// Project

HDL Cholesterol Prediction Program

PythonMachine LearningData ScienceXGBoostScikit-Learn

4.4611

Final RMSE

0.728

CV R²

20+

Engineered Features

7

Base Learners

About this project

A stacked ensemble machine learning model that predicts HDL cholesterol levels from 97 health variables across 1,200 individuals using the 2024 NHANES dataset. Built for the ASA South Florida Student Data Challenge — placed first in the undergraduate category, earning the Excellence Award as the sole recipient.

Key Features

Stacked Ensemble Model

7 diverse base learners — multiple XGBoost configs, LightGBM configs, Gradient Boosting, and Extra Trees — generating out-of-fold predictions fed into a Ridge regression meta-learner to prevent information leakage.

Feature Engineering

Created 20+ engineered features including waist-to-BMI ratio, macronutrient percentage breakdowns, saturated/mono/polyunsaturated fat ratios, body composition x gender interactions, and quadratic terms for age and waist.

EDA & Feature Analysis

Identified waist circumference (r = -0.60), gender (r = +0.52), and BMI (r = -0.48) as dominant predictors. Most dietary variables individually had weak correlations (|r| < 0.15–0.20).

5-Fold Cross-Validation

Tested Ridge regression, Random Forest, Gradient Boosting, XGBoost, and LightGBM as baselines before building the final stacked ensemble.

Research Report

4-page professional PDF with target distribution chart, feature correlation chart, stacking architecture diagram, feature importance plot, performance tables, and clinical interpretation.

Tech Stack

PythonXGBoostLightGBMScikit-LearnPandasNumPyMatplotlib

Development Roadmap

Data Acquisition & EDA
Feature Engineering
Model Selection & Baseline
Stacked Ensemble Architecture
Results & Competition Outcome

Challenges & Solutions

Noise-Perturbed Target Variable

The HDL cholesterol target had a noise floor of ~3.5–4.0 RMSE baked in, creating a hard ceiling on accuracy that no model could break through.

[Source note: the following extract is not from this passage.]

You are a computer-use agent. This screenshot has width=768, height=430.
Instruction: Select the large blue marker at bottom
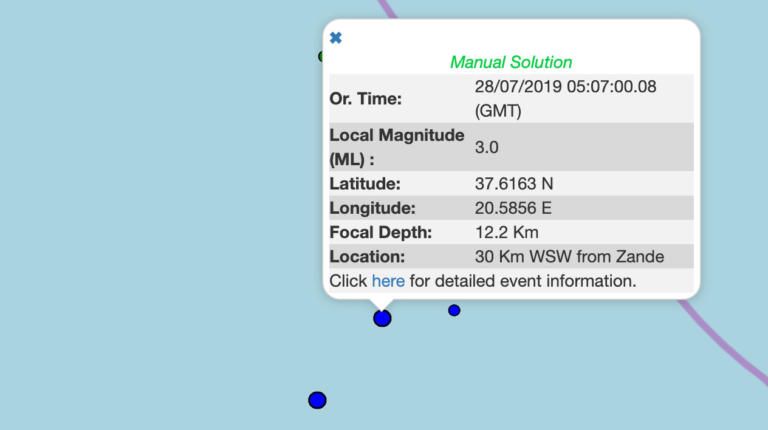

Focused on ensemble diversity and feature engineering rather than chasing lower error. The stacking architecture with diverse base learners squeezed a 2.3% improvement over the best single model, achieving 4.695 CV RMSE.

Weak Individual Predictors

95 predictor variables spanning dietary recall, demographics, and body measurements — but most dietary variables had correlations below |r| < 0.20 with HDL.

Engineered interaction features (body composition x gender, alcohol x gender/age) and ratio features (macronutrient percentages, fat ratios) to extract signal that individual variables couldn't capture alone.

Preventing Information Leakage in Stacking

Naively training base learners on the full dataset and then feeding their predictions to a meta-learner would leak target information, inflating validation scores and producing an overfit ensemble.

Used out-of-fold predictions — each base learner only generated predictions for validation folds it never trained on. The meta-learner (Ridge) was then trained exclusively on these held-out predictions, ensuring no data point's target influenced its own meta-features.

Meta-Learner Regularization Tuning

The Ridge meta-learner's alpha hyperparameter had to balance combining 7 base learner predictions without overfitting to their correlated outputs, especially since several XGBoost and LightGBM variants produced similar prediction distributions.

Swept alpha values from 0.01 to 50.0 under nested 5-fold CV on the out-of-fold matrix. StandardScaler normalized base learner predictions before Ridge fitting to prevent scale-dominant models from dominating the ensemble weights.